▸ What you will do:
a – List every month and year given in the passage about "United Breaks Guitars".
b – In the passage about "United Breaks Guitars", how much money did United's belated compensation offer come to?

▸ Document passage:
Media reported the story of the song's instant success and the public relations humiliation for United Airlines. Attempting to put a positive gloss on the incident and the song, a company spokesman called it "excellent". Rob Bradford, United's managing director of customer solutions, telephoned Carroll to apologize for the incident and to ask for permission to use the video for internal training. United claimed that it hoped to learn from the incident, and to change its customer service policy accordingly.

Bob Taylor, owner of Taylor Guitars, immediately offered Carroll two guitars and other props for his second video. The song hit number one on the iTunes Music Store the week following its release. The belated compensation offer of $3,000, which United donated to the Thelonious Monk Institute of Jazz as a "gesture of goodwill," failed to undo the damage done to its image (it was later revealed that the Thelonious Monk Institute of Jazz was, at the time, chaired largely by United executives and used United Airlines exclusively for its corporate travel). In response to his protest's success, Carroll posted a video address thanking the public for their support while urging a more understanding and civil attitude towards Ms. Irlweg, who was just doing her job in accordance with mandated company policies in this affair.

Since the incident, Carroll has been in great demand as a speaker on customer service. Coincidentally, United Airlines lost his luggage on one of his trips as a speaker.

In December 2009, Time magazine named "United Breaks Guitars" No. 7 on its list of the Top 10 Viral Videos of 2009.

In January 2012, Carroll and "United Breaks Guitars" were featured in the CBC/CNBC documentary Customer (Dis)Service.

In May 2012, Carroll published a book, United Breaks Guitars: The Power of One Voice in the Age of Social Media, detailing his experiences.

[Saved data entries]
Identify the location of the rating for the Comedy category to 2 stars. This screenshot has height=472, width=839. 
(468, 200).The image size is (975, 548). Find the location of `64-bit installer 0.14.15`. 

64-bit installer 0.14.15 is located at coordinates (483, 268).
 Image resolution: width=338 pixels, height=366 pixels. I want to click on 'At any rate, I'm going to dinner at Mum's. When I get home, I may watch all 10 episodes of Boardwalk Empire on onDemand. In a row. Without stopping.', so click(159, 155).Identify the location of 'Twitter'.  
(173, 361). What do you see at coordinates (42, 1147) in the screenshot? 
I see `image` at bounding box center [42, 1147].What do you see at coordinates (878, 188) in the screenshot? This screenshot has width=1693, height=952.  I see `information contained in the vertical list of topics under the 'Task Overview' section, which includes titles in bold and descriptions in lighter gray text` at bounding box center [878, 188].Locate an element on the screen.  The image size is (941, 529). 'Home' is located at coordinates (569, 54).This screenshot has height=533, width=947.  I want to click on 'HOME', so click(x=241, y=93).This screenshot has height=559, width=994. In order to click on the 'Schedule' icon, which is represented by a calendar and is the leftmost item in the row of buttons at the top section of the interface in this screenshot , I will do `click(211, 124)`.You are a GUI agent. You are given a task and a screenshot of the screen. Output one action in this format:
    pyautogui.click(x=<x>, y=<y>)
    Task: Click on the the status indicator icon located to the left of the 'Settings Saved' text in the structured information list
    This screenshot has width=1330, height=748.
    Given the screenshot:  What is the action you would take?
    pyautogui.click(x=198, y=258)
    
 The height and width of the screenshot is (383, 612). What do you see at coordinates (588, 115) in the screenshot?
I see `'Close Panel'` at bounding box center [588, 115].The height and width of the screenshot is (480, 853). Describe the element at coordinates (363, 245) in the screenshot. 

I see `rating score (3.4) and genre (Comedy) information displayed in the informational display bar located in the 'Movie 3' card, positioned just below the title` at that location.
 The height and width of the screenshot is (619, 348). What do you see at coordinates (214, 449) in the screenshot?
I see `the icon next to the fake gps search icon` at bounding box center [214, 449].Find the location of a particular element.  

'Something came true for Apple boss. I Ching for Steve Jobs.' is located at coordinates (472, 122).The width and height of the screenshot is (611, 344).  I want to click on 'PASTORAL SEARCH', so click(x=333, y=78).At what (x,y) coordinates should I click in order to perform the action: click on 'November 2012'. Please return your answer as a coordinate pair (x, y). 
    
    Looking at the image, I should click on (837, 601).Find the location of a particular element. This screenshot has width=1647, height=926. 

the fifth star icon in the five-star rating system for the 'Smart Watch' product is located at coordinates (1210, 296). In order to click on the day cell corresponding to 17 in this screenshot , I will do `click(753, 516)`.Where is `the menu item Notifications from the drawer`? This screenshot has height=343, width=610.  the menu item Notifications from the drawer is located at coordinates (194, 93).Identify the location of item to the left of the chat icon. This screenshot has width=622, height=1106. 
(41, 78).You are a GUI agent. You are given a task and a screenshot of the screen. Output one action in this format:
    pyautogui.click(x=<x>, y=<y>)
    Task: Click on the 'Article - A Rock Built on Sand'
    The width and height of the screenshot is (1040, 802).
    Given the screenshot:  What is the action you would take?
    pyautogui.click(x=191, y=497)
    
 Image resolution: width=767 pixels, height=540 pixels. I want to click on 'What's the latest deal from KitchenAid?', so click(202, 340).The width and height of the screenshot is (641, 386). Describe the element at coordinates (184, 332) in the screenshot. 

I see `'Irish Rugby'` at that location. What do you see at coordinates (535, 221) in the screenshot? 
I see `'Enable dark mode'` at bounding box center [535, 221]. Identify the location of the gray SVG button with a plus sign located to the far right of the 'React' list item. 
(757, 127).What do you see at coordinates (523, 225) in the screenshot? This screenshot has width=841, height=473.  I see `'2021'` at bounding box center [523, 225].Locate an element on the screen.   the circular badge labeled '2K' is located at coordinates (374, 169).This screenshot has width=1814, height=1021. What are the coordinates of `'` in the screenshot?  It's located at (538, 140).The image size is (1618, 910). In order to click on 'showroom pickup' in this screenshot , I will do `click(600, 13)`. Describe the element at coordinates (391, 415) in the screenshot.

▸ Your responses:
a –
December 2009
January 2012
May 2012

b – $3,000